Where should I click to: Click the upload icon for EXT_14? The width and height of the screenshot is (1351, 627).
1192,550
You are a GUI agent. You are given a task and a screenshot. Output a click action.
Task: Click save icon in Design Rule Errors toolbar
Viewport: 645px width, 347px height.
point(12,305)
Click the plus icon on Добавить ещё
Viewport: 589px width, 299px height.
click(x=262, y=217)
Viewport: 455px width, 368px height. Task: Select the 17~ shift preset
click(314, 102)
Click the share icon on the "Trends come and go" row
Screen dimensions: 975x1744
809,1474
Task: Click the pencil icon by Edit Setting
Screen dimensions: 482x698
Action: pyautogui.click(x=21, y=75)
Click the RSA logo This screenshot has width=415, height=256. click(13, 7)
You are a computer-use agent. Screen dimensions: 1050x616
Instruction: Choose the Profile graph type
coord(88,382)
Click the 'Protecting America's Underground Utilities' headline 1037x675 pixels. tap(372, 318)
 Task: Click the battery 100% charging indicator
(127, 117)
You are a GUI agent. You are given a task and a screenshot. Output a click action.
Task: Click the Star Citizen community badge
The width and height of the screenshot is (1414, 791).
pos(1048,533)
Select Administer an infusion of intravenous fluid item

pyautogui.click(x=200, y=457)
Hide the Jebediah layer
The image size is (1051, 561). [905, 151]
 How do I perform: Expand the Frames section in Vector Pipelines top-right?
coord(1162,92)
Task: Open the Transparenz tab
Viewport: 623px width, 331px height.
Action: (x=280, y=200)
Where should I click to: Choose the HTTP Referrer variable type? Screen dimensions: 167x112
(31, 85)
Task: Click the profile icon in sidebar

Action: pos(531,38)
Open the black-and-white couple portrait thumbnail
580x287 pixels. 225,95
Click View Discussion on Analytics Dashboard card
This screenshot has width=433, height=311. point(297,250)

::::::::

_REQUIRED TASK_
Can you set out every line of the entries above as a numbered list, skipping the blank lines?

_RESULT_
1. Where should I click to: Click the upload icon for EXT_14? The width and height of the screenshot is (1351, 627).
2. 1192,550
3. You are a GUI agent. You are given a task and a screenshot. Output a click action.
4. Task: Click save icon in Design Rule Errors toolbar
5. Viewport: 645px width, 347px height.
6. point(12,305)
7. Click the plus icon on Добавить ещё
8. Viewport: 589px width, 299px height.
9. click(x=262, y=217)
10. Viewport: 455px width, 368px height. Task: Select the 17~ shift preset
11. click(314, 102)
12. Click the share icon on the "Trends come and go" row
13. Screen dimensions: 975x1744
14. 809,1474
15. Task: Click the pencil icon by Edit Setting
16. Screen dimensions: 482x698
17. Action: pyautogui.click(x=21, y=75)
18. Click the RSA logo This screenshot has width=415, height=256. click(13, 7)
19. You are a computer-use agent. Screen dimensions: 1050x616
20. Instruction: Choose the Profile graph type
21. coord(88,382)
22. Click the 'Protecting America's Underground Utilities' headline 1037x675 pixels. tap(372, 318)
23.  Task: Click the battery 100% charging indicator
24. (127, 117)
25. You are a GUI agent. You are given a task and a screenshot. Output a click action.
26. Task: Click the Star Citizen community badge
27. The width and height of the screenshot is (1414, 791).
28. pos(1048,533)
29. Select Administer an infusion of intravenous fluid item
30. pyautogui.click(x=200, y=457)
31. Hide the Jebediah layer
32. The image size is (1051, 561). [905, 151]
33.  How do I perform: Expand the Frames section in Vector Pipelines top-right?
34. coord(1162,92)
35. Task: Open the Transparenz tab
36. Viewport: 623px width, 331px height.
37. Action: (x=280, y=200)
38. Where should I click to: Choose the HTTP Referrer variable type? Screen dimensions: 167x112
39. (31, 85)
40. Task: Click the profile icon in sidebar
41. Action: pos(531,38)
42. Open the black-and-white couple portrait thumbnail
43. 580x287 pixels. 225,95
44. Click View Discussion on Analytics Dashboard card
45. This screenshot has width=433, height=311. point(297,250)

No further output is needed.